Tracing can be enabled globally by defining METHOD_LEXICAL_DEBUG as an environment variable

e.g.

use Method::Lexical
     foo   => \&foo,
     bar   => sub { ... },
    -debug => 1;

METHODS

import

mysub::import can be called indirectly via use Method::Lexical or can be overridden by subclasses to create lexically-scoped pragmas that export methods whose use is restricted to the calling scope e.g.

package Universal::Dump;

use base qw(Method::Lexical);

use Data::Dump qw(dump);

sub import { shift->SUPER::import('UNIVERSAL::dump' => \&dump) }

1;

Client code can then import lexical methods from the module:

#!/usr/bin/env perl

use feature qw(:5.10);

use FileHandle;

{
    use Universal::Dump;

    say FileHandle->new->dump; # OK
}

eval { FileHandle->new->dump };
warn $@; # Can't locate object method "dump" via package "FileHandle"

unimport

Method::Lexical::unimport removes the specified lexical methods from the current scope, or all lexical methods if no arguments are supplied.

use Foo;
use Method::Lexical foo => \&foo;

{
    use Method::Lexical
         bar => sub { ... },
        'UNIVERSAL::baz' => sub { ... }

    my $self = bless {};

    $self->foo(...); # OK
    main->bar(...);  # OK
    Foo->new->baz(); # OK

    no Method::Lexical qw(foo);

    eval { $self->foo() };
    warn $@; # Can't locate object method "foo" via package "main"

    $self->bar(...); # OK
    Foo->new->baz(); # OK

    no Method::Lexical;

    eval { $self->bar(...) };
    warn $@; # Can't locate object method "bar" via package "main"

    eval { Foo->new->baz() };
    warn $@; # Can't locate object method "baz" via package "Foo"
}

$self->foo(); # OK

Unimports are specific to the class supplied in the no statement, so pragmas that subclass Method::Lexical inherit an unimport method that only removes the methods they installed e.g.

{
    use MyPragma qw(foo bar baz);

    use Method::Lexical quux => \&quux;

    $self->foo(...); # OK
    main->quux(...); # OK

    no MyPragma qw(foo); # unimports foo
    no MyPragma;         # unimports bar and baz
    no Method::Lexical;  # unimports quux
}

CAVEATS

Lexical methods must be defined before any invocations of those methods are compiled, otherwise those invocations will be compiled as ordinary method calls.
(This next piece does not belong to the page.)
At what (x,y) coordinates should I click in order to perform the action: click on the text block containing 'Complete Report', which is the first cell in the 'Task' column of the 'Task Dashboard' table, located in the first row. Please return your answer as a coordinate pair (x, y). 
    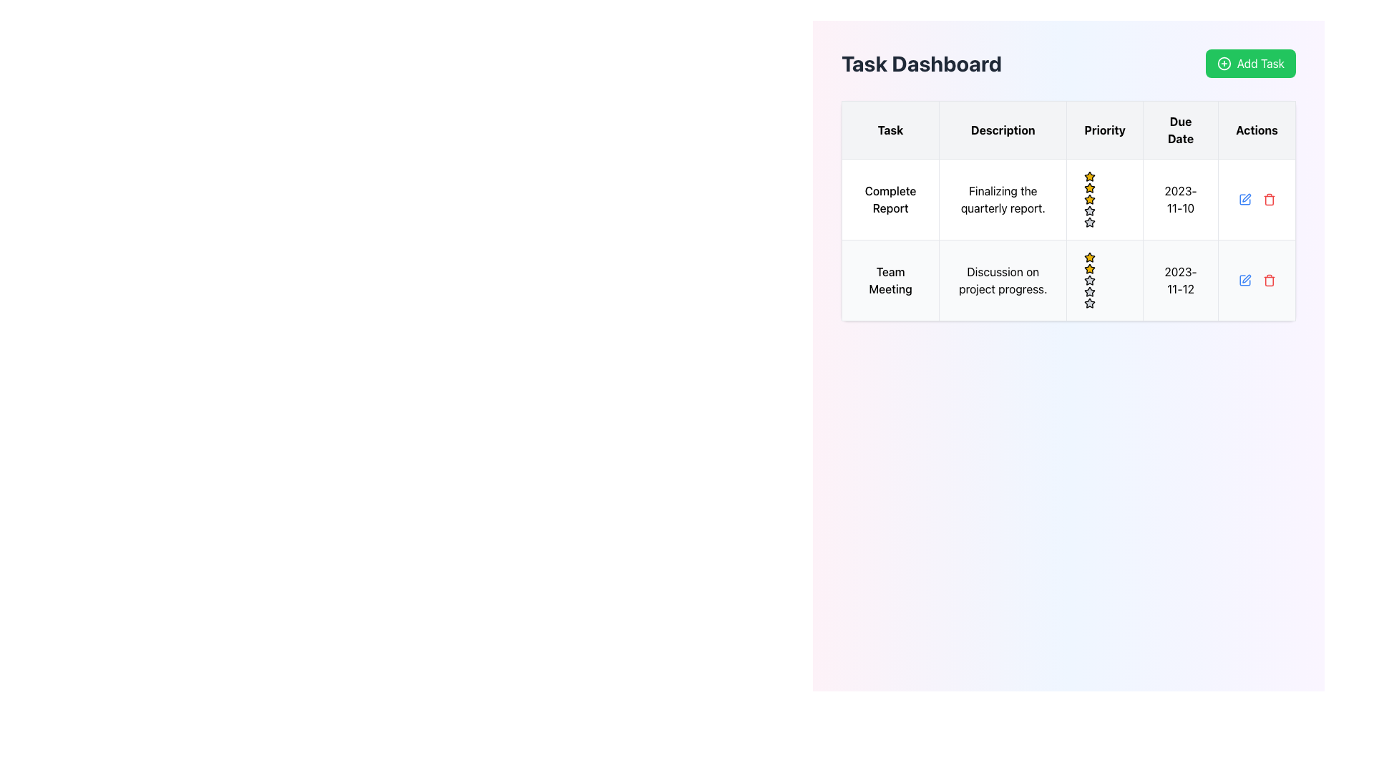
    Looking at the image, I should click on (889, 199).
This won't work:

sub public {
    my $self = shift;
    $self->private(); # not a private method; compiled as an ordinary (public) method call
}

use Method::Lexical private => sub { ... };

This works:

use Method::Lexical private => sub { ... };

sub public {
    my $self = shift;
    $self->private(); # OK
}

Calls to fully-qualified method names are interpreted as normal (public) method calls. So the following are not interpreted as lexical method calls:

my $method = 'Foo::Bar::baz';

$self->Foo::Bar::baz();
$self->SUPER::foo();
$self->$method();

Likewise, method calls on glob or filehandle invocants are interpreted as ordinary method calls.

VERSION

0.01

SEE ALSO

AUTHOR

chocolateboy <chocolate@cpan.org>

COPYRIGHT AND LICENSE

Copyright (C) 2009 by chocolateboy

This library is free software; you can redistribute it and/or modify it under the same terms as Perl itself, either Perl version 5.8.8 or, at your option, any later version of Perl 5 you may have available.